Based at the Great North Children’s Hospital in Newcastle, Louise Graham is clinical lead paediatric physiotherapist for the iCanMove project and her aim is to support younger cancer patients from across the North East and Cumbria during and after treatment.

Louise, from South Shields, has worked in oncology for 10 years and is passionate about the positive effects of activity, which can help reduce and manage the effects of cancer treatment. Staying active can also enable earlier discharge from hospital, reducing the need for follow up rehabilitation appointments and meaning younger patients will spend less time in a clinical setting.

In her new role, Louise will not only be directly working with young patients, she will also be helping parents and schools, community groups and sports organisations to provide information on how best they can give support.

Louise says: “It’s tough facing cancer at any age and, when you’re young, you can find your world shrinks very suddenly if you’re not able to take part in the things you enjoy.

“And we know that activity, not necessarily exercise but anything that keeps you active and engaged, can really help young patients during cancer treatment. There are obviously challenges to overcome to make this possible and that’s where I’m hoping to make a difference.

“It’s about giving reassurance to parents that it’s ok to keep taking their child to Tumble Tots or to Scouts, netball, football, whatever it is, and to provide the information they need, and often the community group or sports club also needs, to ensure their child can safely take part in some capacity.”

Children and young people with a cancer diagnosis can suffer significant long-term effects from
both their diagnosis and the toxicity of their treatment. They often have physical issues after treatment that requires physiotherapy and this can lead to delayed discharges or even readmission to hospital
for a period of intense rehabilitation.

Louise adds: “After a diagnosis, many young patients and their families report feeling a lack of control in their life ahead.
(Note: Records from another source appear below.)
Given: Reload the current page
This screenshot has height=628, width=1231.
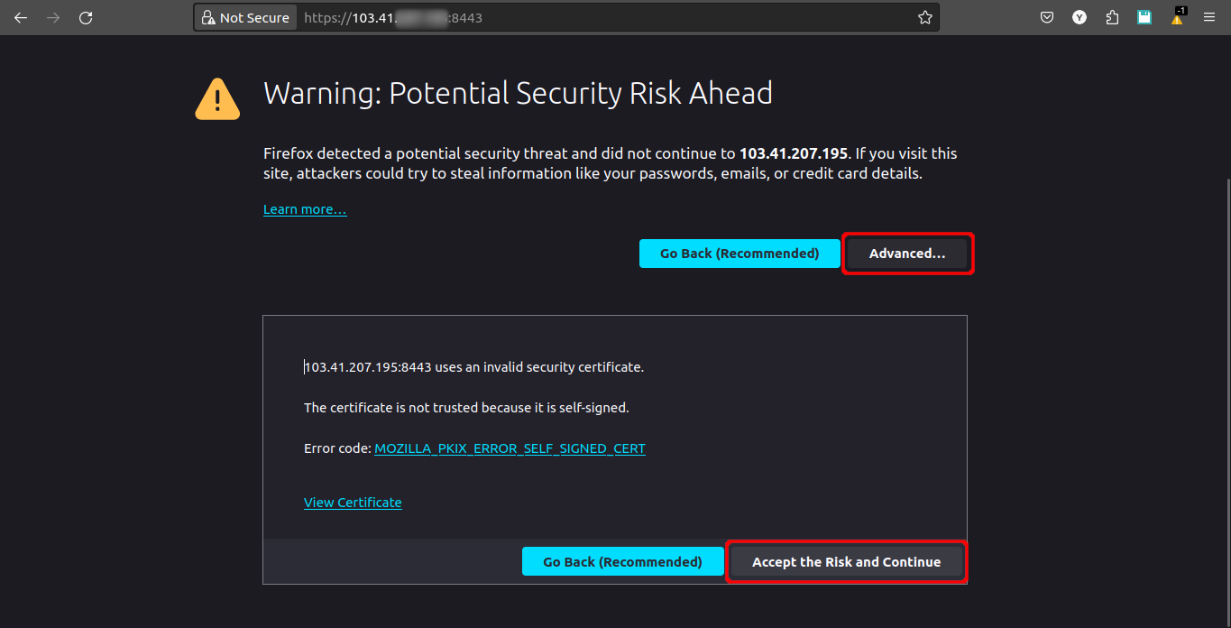Looking at the screenshot, I should coord(86,17).
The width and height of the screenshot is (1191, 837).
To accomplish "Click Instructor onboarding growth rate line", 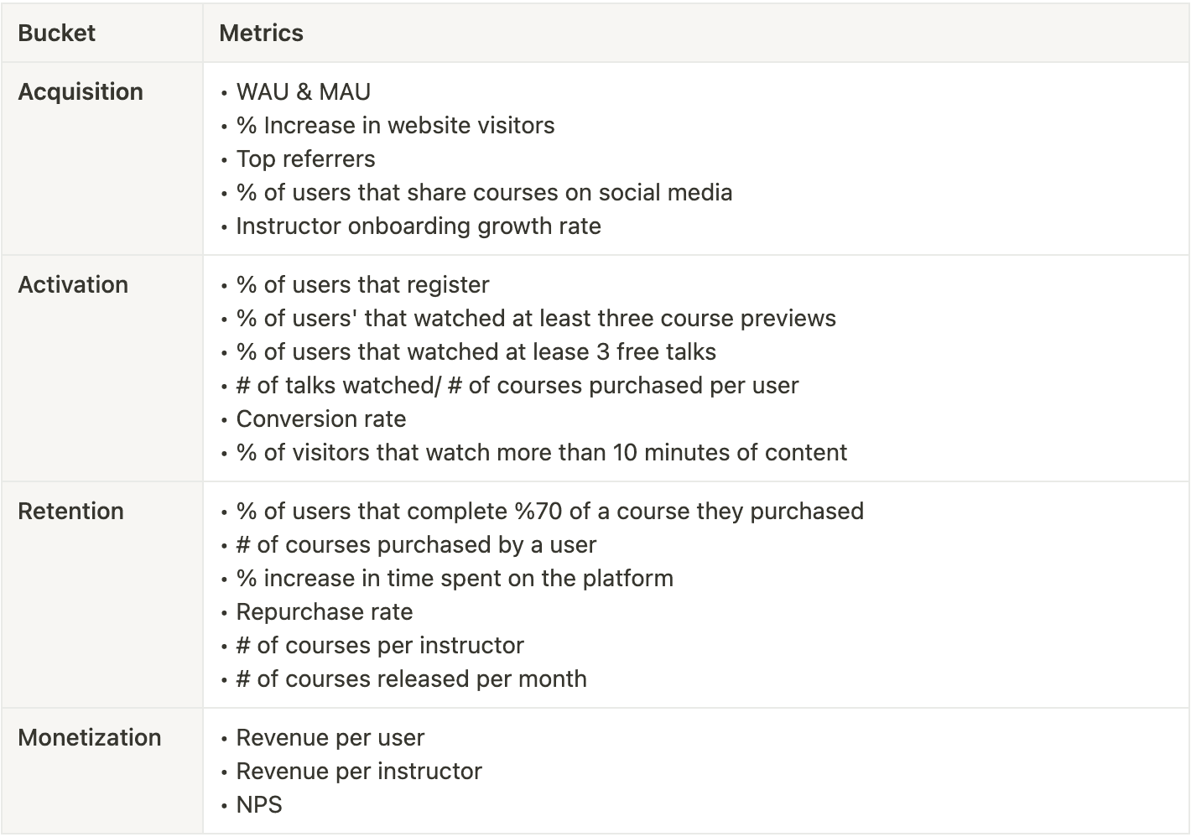I will (419, 226).
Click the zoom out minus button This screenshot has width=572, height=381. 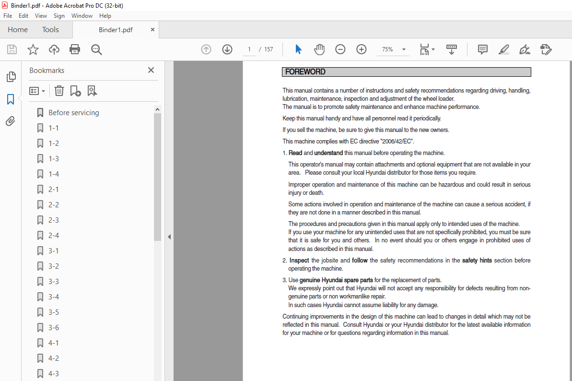340,49
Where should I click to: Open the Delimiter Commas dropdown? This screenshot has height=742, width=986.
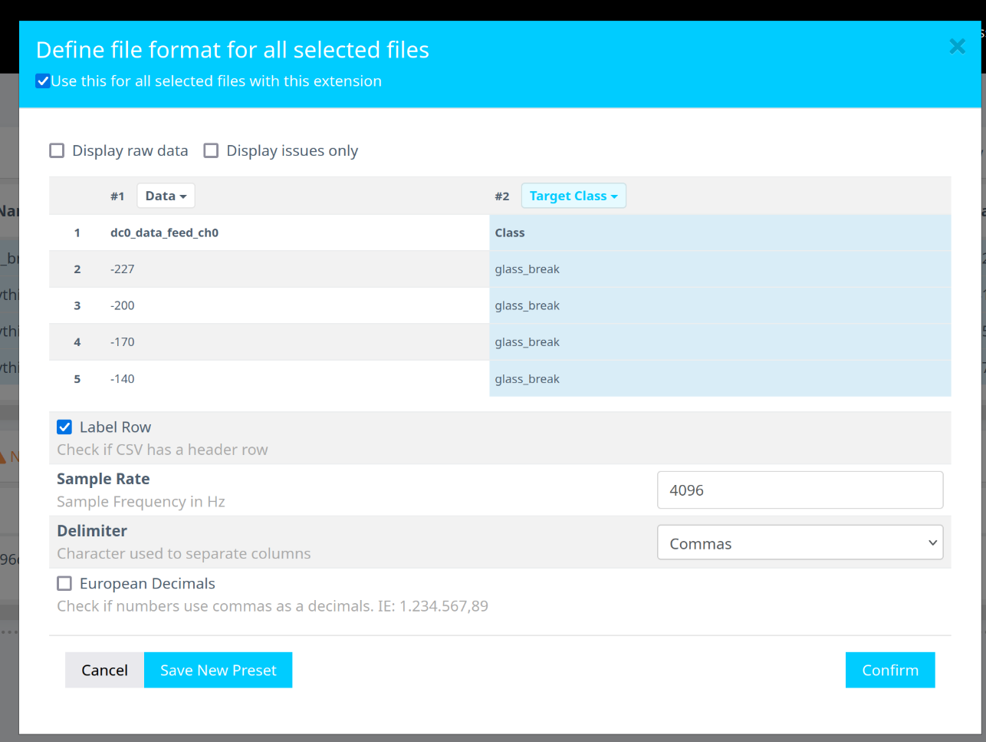(x=800, y=543)
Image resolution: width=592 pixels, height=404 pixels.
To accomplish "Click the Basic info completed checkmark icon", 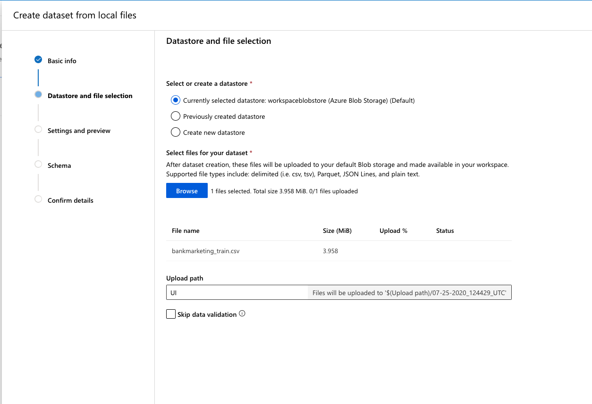I will (38, 60).
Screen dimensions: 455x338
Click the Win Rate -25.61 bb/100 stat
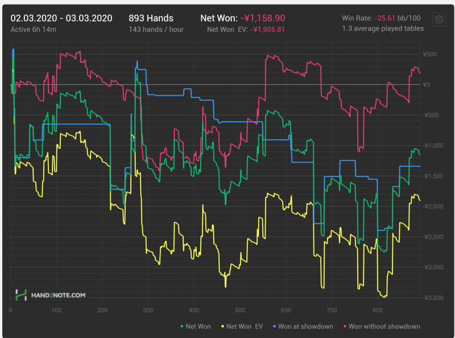(x=382, y=18)
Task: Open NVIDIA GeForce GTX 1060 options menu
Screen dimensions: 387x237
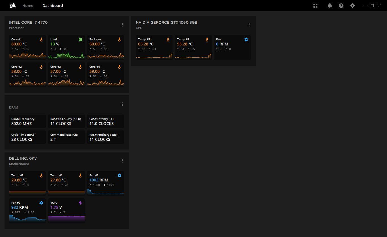Action: 249,25
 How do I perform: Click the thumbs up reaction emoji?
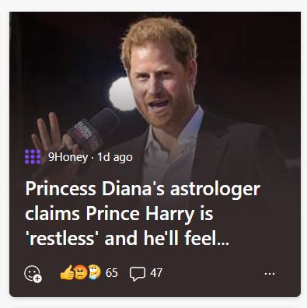click(x=67, y=272)
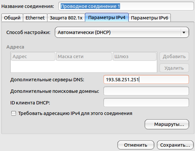
Task: Select the Параметры IPv4 tab
Action: [107, 18]

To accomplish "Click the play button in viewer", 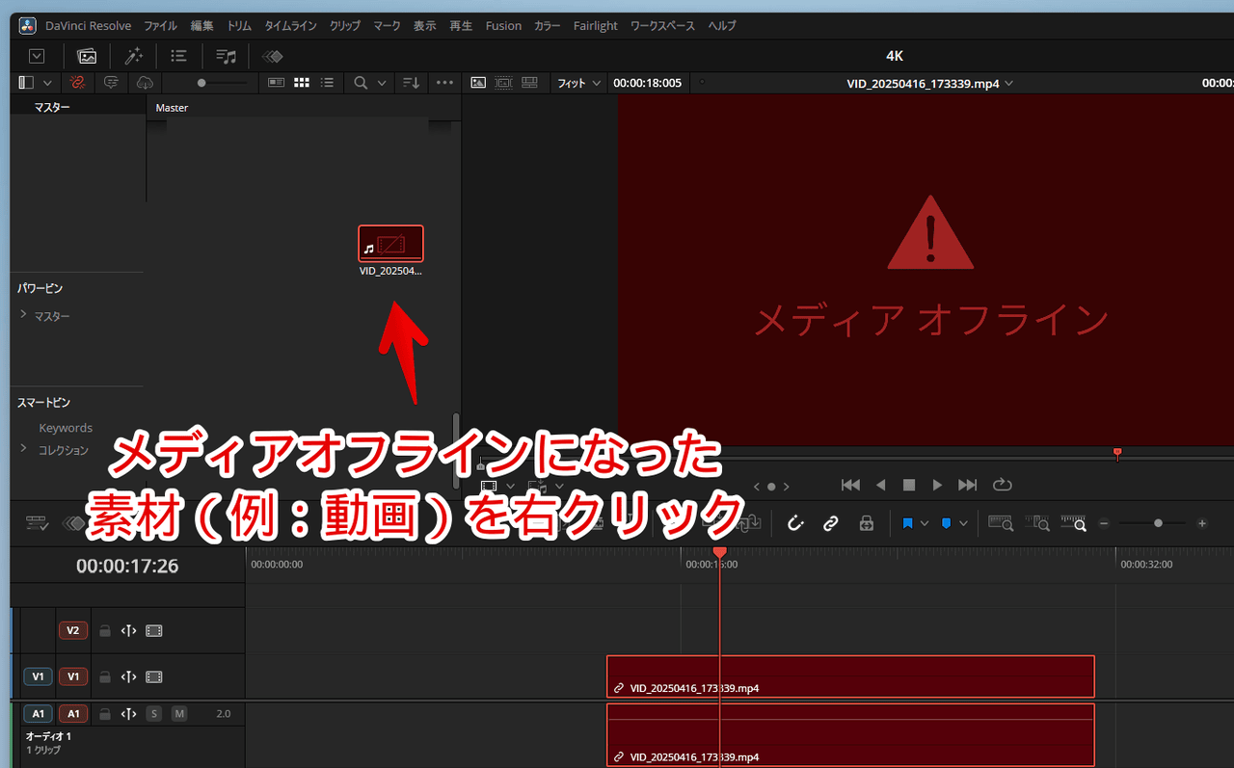I will [x=937, y=485].
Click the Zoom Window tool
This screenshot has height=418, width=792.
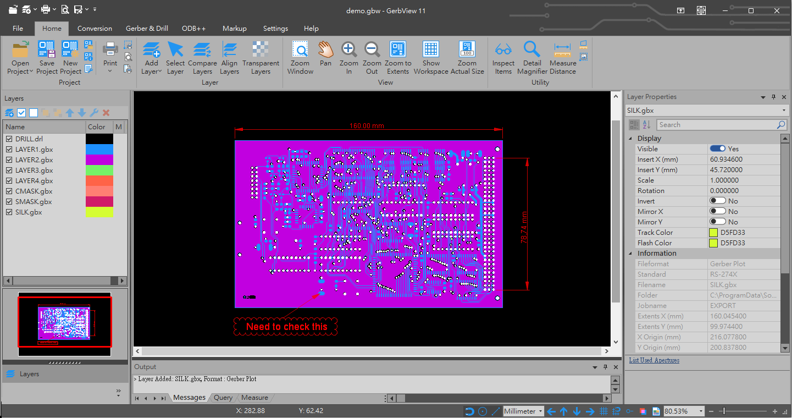pos(300,58)
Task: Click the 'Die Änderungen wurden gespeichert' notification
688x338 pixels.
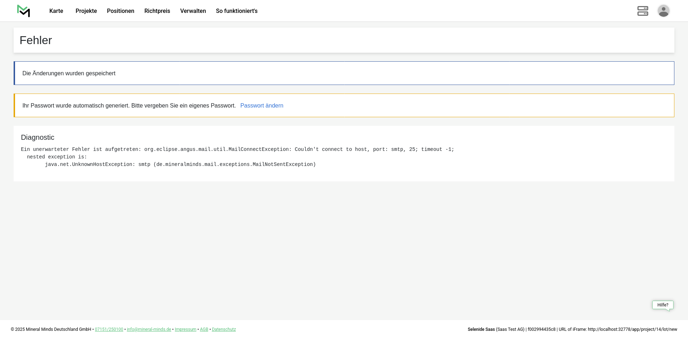Action: click(x=69, y=73)
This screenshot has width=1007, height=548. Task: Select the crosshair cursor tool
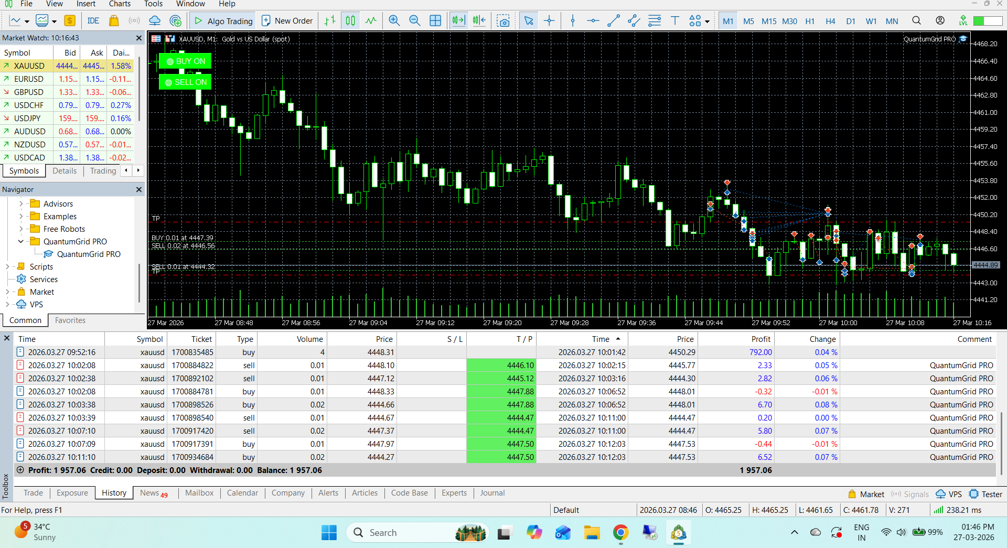(549, 21)
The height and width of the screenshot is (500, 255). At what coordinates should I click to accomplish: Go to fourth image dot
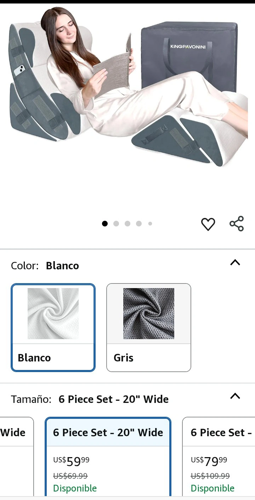pos(139,224)
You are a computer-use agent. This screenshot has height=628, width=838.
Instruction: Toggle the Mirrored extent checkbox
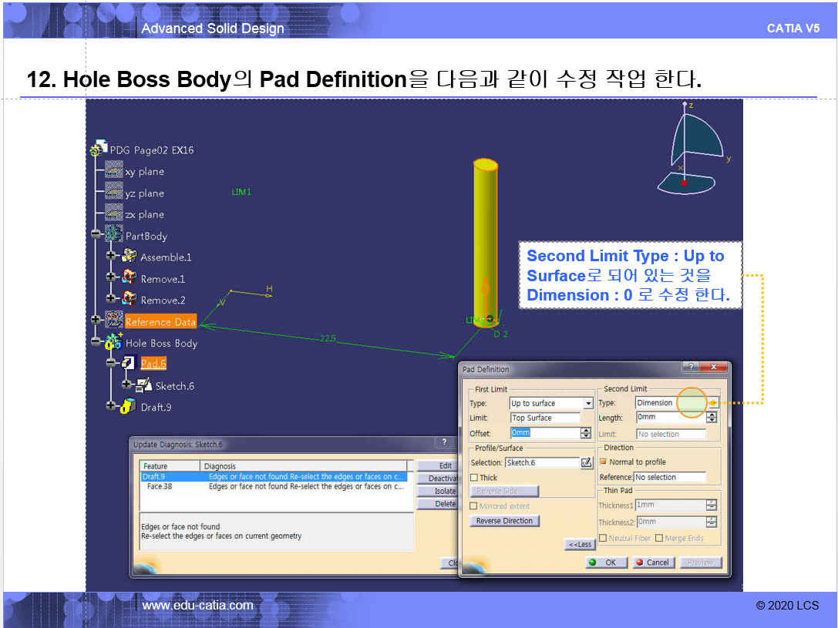pos(474,506)
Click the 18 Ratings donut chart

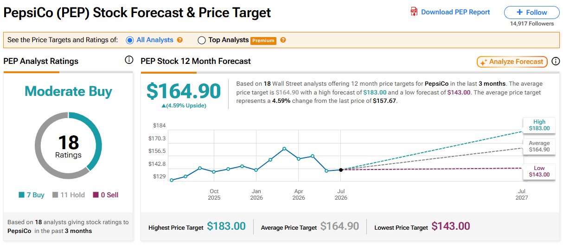click(x=68, y=145)
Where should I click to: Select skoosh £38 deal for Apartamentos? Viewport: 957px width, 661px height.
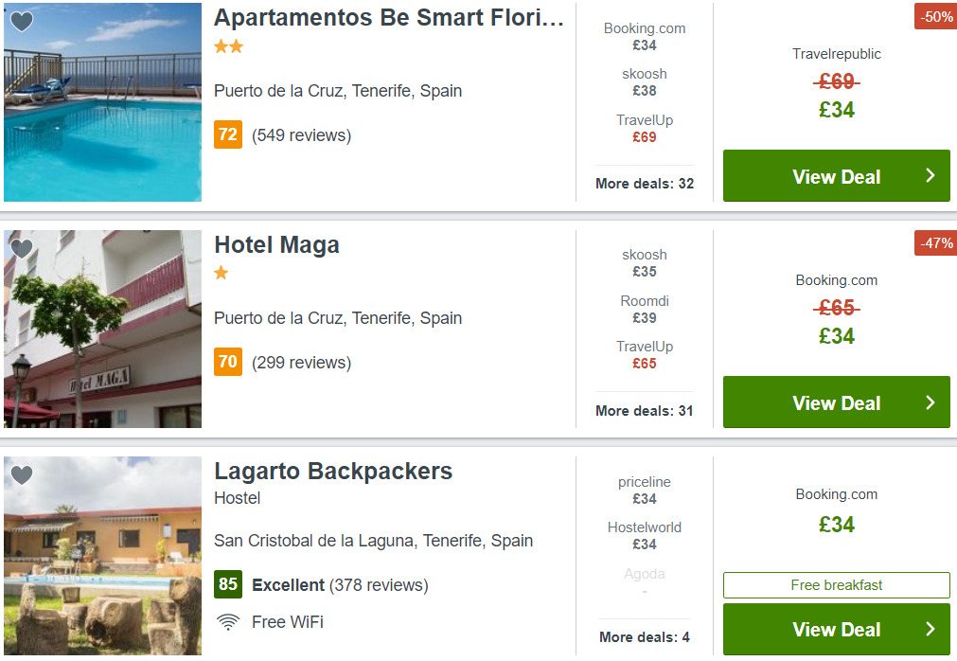click(x=645, y=82)

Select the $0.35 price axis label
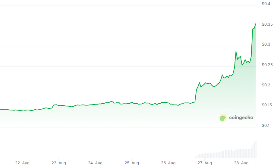(267, 24)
With this new approach, we hope to motivate and encourage them by providing a proactive physiotherapy service that will be empowering for patients and their families and give them the tools to take back some control over their long-term well-being.

“Our ultimate aim is to make activity a mainstream of cancer treatment and for physiotherapy to be a proactive and positive service during treatment, rather than something needed after a child or young person has been inactive for a long time. It’s an approach I’ve wanted to try for a long time and I’m very hopeful it’s going to be beneficial for young cancer patients.”

A pilot role, Louise will initially be focussing her efforts on supporting children and young people with leukaemia, a type of cancer that can require lengthy treatment.

Her work will include creating personal pathways of activity for children, as well as resources and information to help schools, community organisations and sports clubs, and being available to provide specialist guidance and advice.

Mark Robson

Mark Robson, chair of The Sir Bobby Robson Foundation board of trustees, says: “This is a new role we can see making an enormous difference for children and young people facing cancer.

“Louise is extremely passionate about this innovative way of helping younger patients and we hope it will make a huge difference in terms of their physical and emotional well-being during and after treatment.

“I know my dad would be all for anything that helps cancer patients stay as active as possible and would be very proud to know his Foundation is helping facilitate that.”